The Lesotho Election

In what observers have called a "free and fair election," it appears that Lesotho's ruling party, the Lesotho Congress of Democrats (LCD), has fended off a challenge from former foreign minister Tom Thabane's newly formed opposition party, the All Basotho Convention (ABC). The election proved to be something of a landslide for the LCD despite forecasts to the contrary:
With votes counted in most of the country's 80 constituencies, Prime Minister Pakalitha Mosisili's LCD party had won 58 seats while Mr Thabane's ABC trailed in second place with 17 seats, a spokesman for the electoral commission told the BBC News website. [In addition to the] 80 directly elected MPs, another 40 seats are allocated to parties under the proportional representation system to make up the country's 120-seat parliament.

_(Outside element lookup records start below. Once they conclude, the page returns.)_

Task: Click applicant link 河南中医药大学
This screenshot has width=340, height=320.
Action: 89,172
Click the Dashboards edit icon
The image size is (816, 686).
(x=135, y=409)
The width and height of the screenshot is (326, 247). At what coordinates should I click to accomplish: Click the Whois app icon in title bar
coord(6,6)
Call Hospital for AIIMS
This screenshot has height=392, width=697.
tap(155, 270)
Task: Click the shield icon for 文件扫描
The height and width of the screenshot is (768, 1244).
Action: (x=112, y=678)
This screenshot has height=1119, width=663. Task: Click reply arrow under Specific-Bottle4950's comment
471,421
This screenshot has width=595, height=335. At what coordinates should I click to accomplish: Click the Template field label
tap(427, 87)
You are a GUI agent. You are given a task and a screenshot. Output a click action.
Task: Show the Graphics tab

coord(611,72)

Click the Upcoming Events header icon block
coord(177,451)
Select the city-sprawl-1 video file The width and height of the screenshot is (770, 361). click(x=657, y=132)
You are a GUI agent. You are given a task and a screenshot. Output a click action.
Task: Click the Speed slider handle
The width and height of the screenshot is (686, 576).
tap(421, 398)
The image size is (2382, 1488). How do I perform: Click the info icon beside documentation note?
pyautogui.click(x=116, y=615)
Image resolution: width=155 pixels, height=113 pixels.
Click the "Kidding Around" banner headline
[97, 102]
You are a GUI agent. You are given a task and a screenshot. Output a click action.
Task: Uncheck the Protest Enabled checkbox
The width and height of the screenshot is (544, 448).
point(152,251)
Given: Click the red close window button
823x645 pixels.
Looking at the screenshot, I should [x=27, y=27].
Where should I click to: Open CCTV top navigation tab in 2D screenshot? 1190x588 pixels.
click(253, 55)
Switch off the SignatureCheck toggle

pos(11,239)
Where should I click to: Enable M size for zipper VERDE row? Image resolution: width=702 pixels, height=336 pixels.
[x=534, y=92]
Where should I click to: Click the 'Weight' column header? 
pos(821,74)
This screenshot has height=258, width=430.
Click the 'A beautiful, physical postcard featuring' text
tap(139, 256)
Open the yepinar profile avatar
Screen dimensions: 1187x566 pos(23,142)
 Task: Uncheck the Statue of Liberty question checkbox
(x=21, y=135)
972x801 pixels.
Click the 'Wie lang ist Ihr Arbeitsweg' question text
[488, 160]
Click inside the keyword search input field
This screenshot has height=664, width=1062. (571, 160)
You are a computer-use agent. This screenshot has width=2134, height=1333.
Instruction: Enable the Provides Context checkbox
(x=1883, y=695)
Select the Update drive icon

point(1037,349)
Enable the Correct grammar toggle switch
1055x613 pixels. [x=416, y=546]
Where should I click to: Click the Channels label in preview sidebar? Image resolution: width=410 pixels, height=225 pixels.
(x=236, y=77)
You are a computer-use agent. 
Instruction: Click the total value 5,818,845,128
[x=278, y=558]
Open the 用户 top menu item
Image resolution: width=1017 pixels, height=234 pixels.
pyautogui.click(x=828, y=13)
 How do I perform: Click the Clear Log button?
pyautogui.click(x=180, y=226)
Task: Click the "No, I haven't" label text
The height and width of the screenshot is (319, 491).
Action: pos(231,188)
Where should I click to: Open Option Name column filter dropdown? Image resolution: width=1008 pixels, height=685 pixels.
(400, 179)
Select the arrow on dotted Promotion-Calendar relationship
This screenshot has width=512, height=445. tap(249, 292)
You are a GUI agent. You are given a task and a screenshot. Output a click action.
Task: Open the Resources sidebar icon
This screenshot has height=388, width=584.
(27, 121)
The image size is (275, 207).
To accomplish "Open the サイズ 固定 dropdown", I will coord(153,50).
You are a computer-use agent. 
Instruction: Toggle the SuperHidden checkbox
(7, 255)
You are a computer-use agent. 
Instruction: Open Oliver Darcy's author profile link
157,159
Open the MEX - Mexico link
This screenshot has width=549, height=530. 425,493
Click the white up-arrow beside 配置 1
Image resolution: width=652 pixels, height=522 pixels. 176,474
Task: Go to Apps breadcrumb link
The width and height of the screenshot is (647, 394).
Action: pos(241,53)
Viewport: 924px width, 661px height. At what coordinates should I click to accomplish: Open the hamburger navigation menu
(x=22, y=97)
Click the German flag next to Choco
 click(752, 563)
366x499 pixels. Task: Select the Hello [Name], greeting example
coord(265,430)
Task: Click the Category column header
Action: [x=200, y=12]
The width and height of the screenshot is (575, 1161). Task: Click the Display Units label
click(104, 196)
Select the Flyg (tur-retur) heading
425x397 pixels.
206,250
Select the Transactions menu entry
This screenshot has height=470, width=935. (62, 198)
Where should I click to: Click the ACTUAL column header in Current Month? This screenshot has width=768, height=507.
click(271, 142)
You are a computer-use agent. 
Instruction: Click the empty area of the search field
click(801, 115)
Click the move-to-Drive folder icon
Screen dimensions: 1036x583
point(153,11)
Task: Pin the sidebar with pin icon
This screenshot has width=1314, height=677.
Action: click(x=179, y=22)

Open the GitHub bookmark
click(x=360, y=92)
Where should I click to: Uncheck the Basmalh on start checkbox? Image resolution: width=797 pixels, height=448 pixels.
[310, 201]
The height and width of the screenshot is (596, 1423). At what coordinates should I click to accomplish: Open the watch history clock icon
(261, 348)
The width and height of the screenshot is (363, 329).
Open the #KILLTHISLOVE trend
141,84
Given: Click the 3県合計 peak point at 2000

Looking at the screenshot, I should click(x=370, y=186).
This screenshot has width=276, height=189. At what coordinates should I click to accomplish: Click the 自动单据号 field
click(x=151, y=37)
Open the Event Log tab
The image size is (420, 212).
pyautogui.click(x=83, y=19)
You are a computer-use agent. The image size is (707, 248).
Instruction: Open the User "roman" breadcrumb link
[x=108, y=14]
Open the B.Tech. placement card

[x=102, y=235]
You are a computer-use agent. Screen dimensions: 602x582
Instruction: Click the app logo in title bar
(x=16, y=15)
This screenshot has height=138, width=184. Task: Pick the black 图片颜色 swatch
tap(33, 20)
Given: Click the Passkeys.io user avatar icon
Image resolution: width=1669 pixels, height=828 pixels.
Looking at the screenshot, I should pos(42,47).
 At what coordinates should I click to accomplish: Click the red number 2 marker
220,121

Assertions that the election was clean do not make it so, of course, but with the outcome as overwhelming as it appears to have been, there is little room to dispute the results. Lesotho's economy is a mess and the country is ravaged by AIDS. Lesotho's biggest draw for tourism -- its mountainous terrain -- also makes its other economic options limited. Surely many of the country's limitations are not the fault of the government, but it comes as at least a bit of a surprise that the challengers were unable to mobilize more support from the electorate.